The West revealed on November 5 that the fully-laden 268-car iron ore train careered driverless for 50 minutes at an average speed of 110km/h before it was deliberately derailed about 120km south of Port Hedland.
BHP subsequently released a statement attributing the incident to a combination of mechanical failure and human error.
It is understood the South Australian-based employee was ordered by BHP’s remote operations centre to alight the locomotive and manually apply brakes to the train after braking system control cable became disconnected.
BHP’s initial findings on the incident show that he failed to engage the train’s emergency air brake, which the mining giant regards as standard operating procedure and the train began moving after the electric brakes disengaged an hour later while he was out of the cab.
Mr Kucera said it was unfair for the driver to be sacked when there were so many other variables at play.
“If you’re going to have a just safety culture, the starting point is you look at the entire system and that’s what we’re saying,” he said.
“It’s a classic case of: you have an accident, you blame the worker, not the system.

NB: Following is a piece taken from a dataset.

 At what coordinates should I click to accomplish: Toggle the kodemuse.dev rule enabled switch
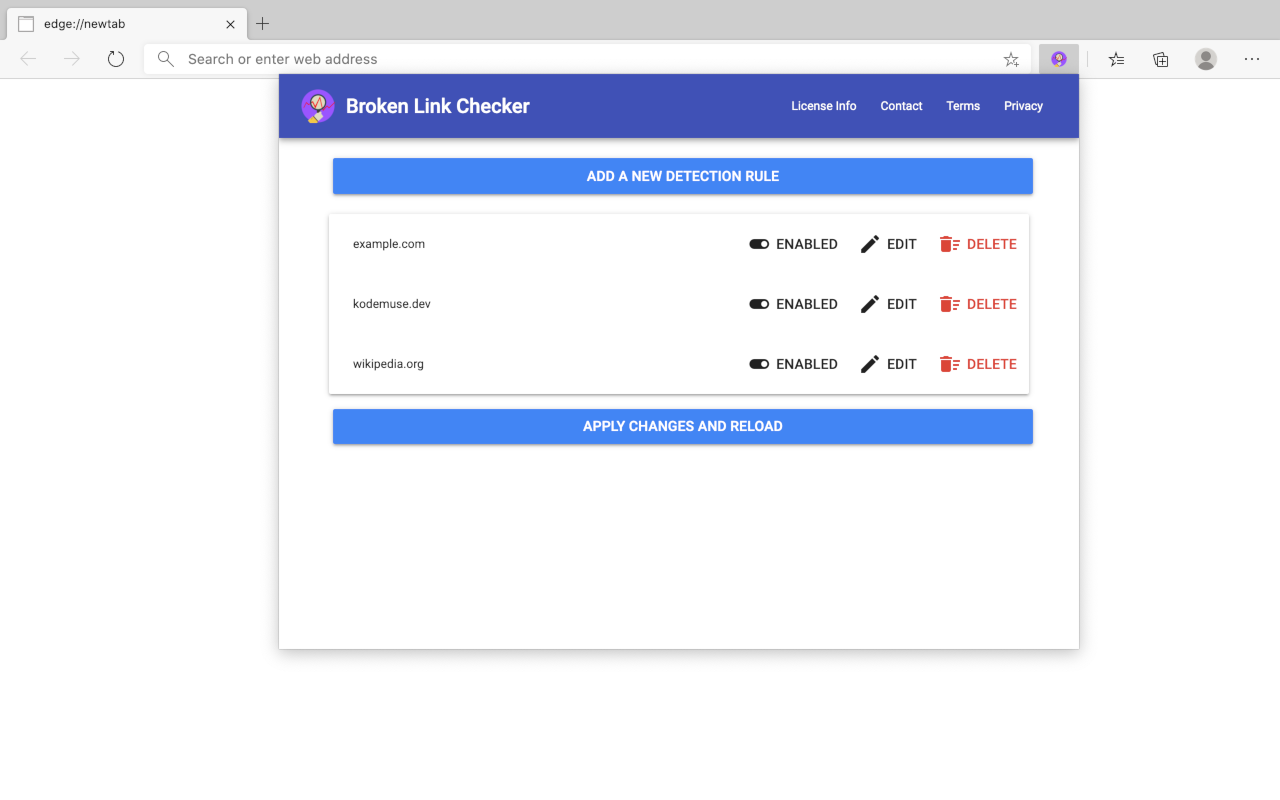click(x=759, y=304)
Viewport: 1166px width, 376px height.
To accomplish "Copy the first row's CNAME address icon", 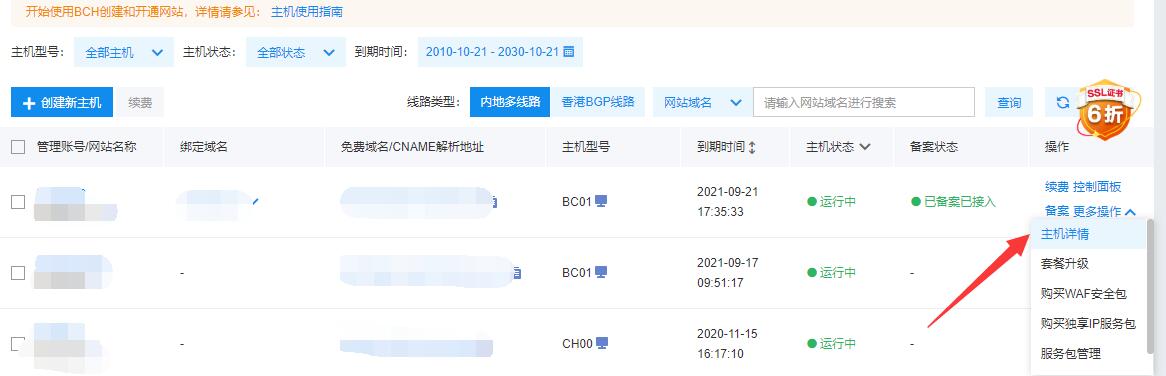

“It’s that whole culture of scapegoating… and that’s not consistent with the principles of a just safety culture.
“What you want to do is find out what went wrong and make sure it never ever happens again.”

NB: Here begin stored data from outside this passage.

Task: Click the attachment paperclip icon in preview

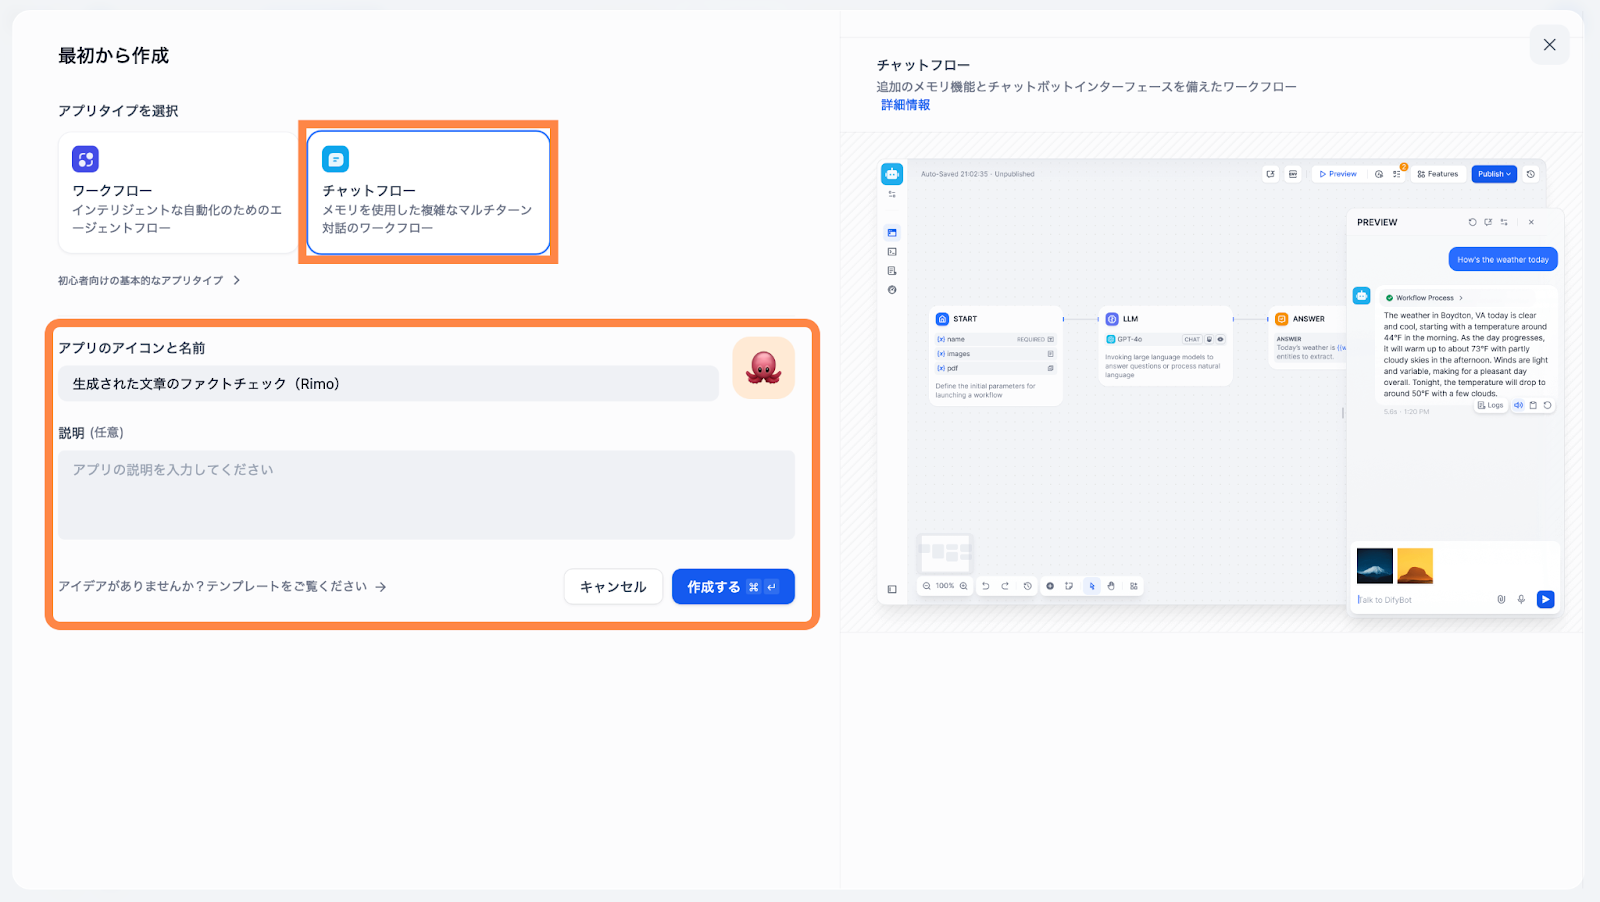Action: click(x=1501, y=599)
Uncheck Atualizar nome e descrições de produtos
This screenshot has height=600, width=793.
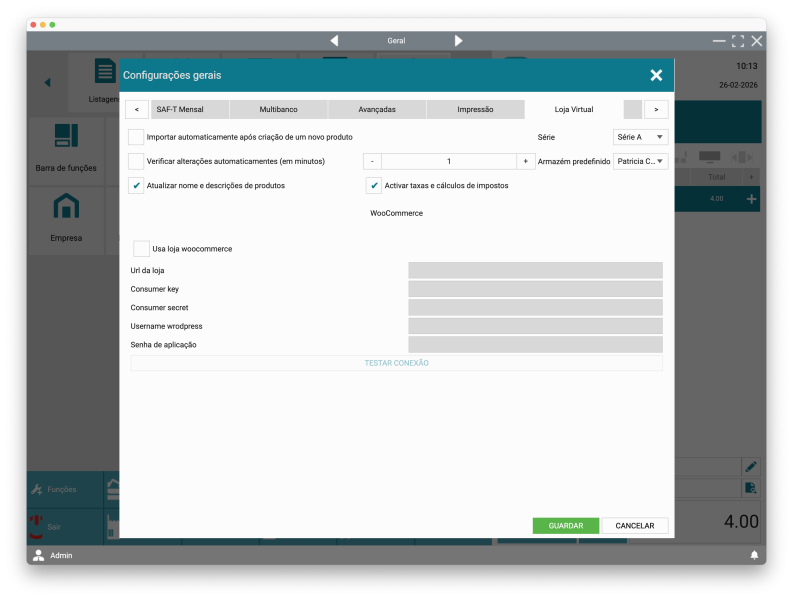coord(136,185)
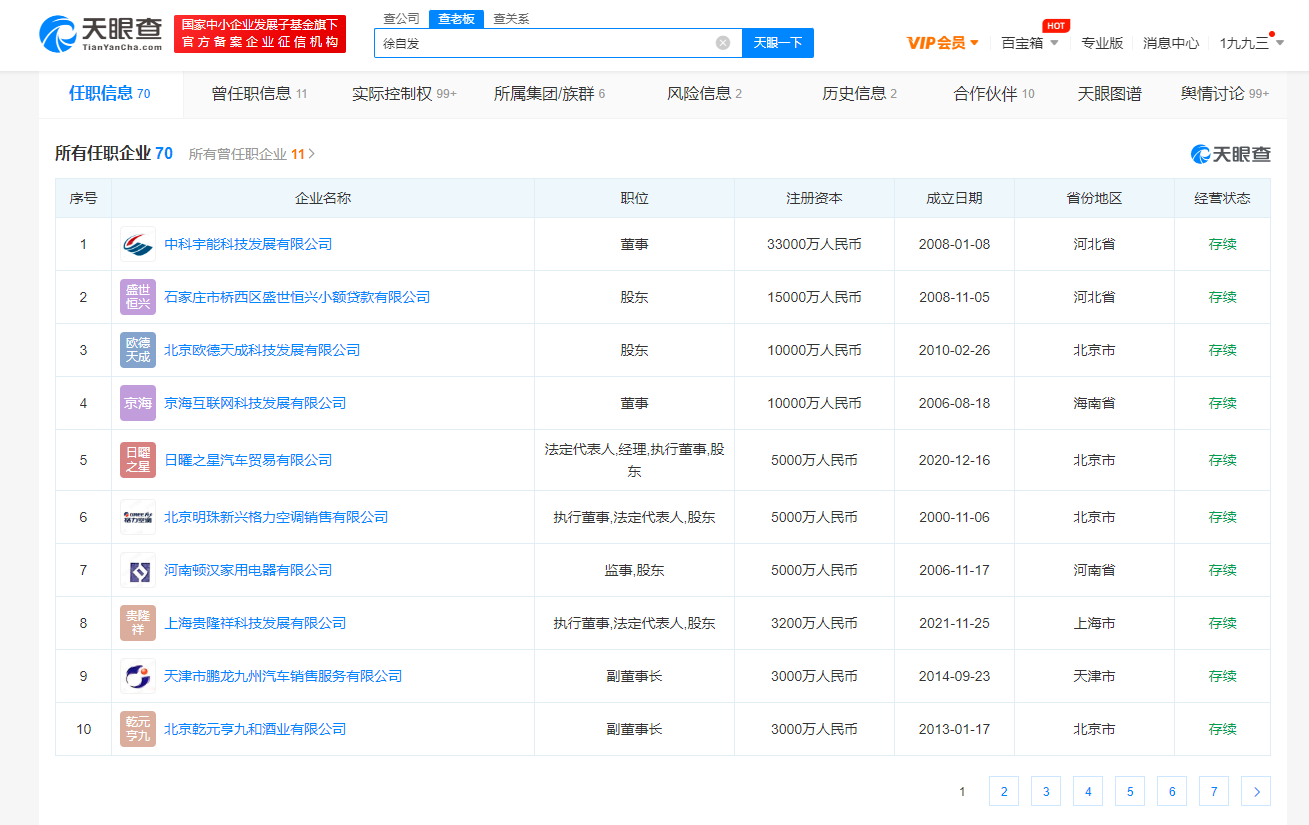The width and height of the screenshot is (1309, 825).
Task: Click the 日曜之星 red company logo
Action: [138, 460]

Mr Kucera said there were many alternatives to sacking the worker, particularly someone who had experience, regretted the incident and was remorseful.

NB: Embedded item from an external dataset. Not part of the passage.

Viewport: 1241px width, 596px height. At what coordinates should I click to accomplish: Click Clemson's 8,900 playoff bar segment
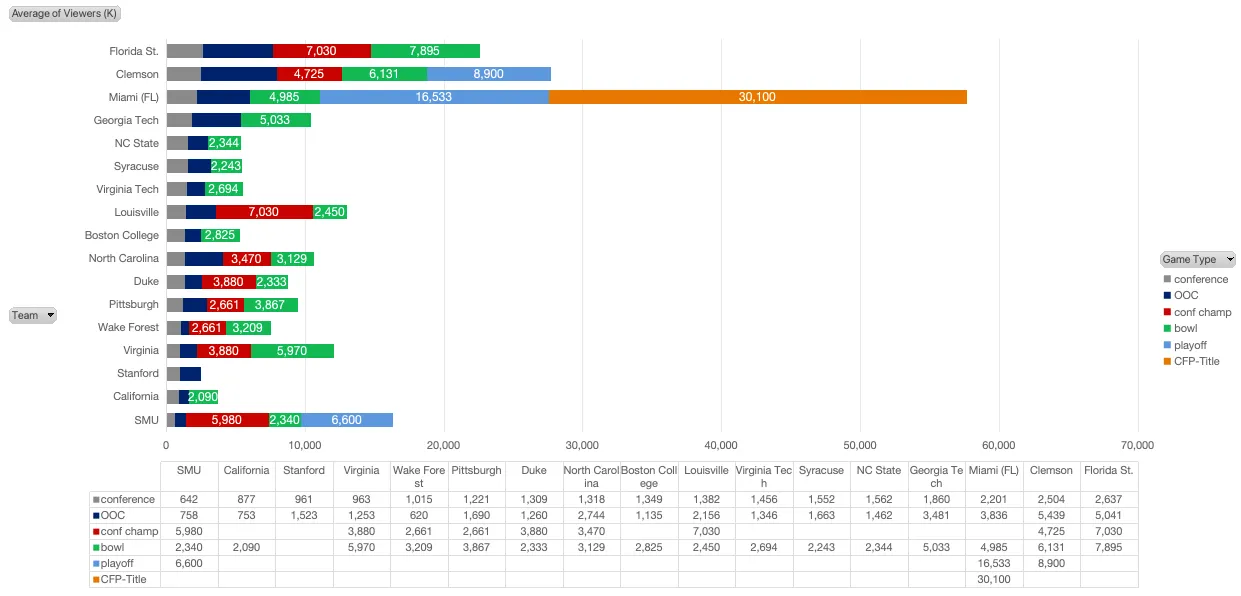489,74
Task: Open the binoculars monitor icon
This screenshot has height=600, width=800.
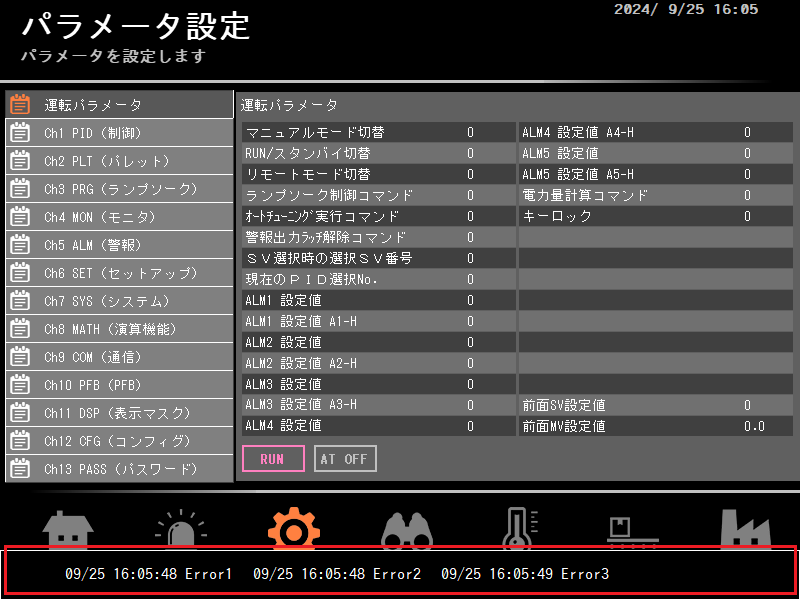Action: pos(407,528)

He said BHP was effectively washing its hands of the incident so it could tell the public and regulators that it had dealt with the problem.
Mr Kucera said the train driver, who he described as a family man, wanted to be reinstated by BHP, noting that it would be very difficult to find alternative employment in the rail industry given the profile attached to the incident.
“It’s an enormous amount of responsibility to place on one person, saying it’s worker error and we’ll just blame this person for the accident,” he said.
Mr Kucera also questioned whether it was safe for the worker to be ordered out of the locomotive in the first place, given he was in the middle of nowhere and on his own.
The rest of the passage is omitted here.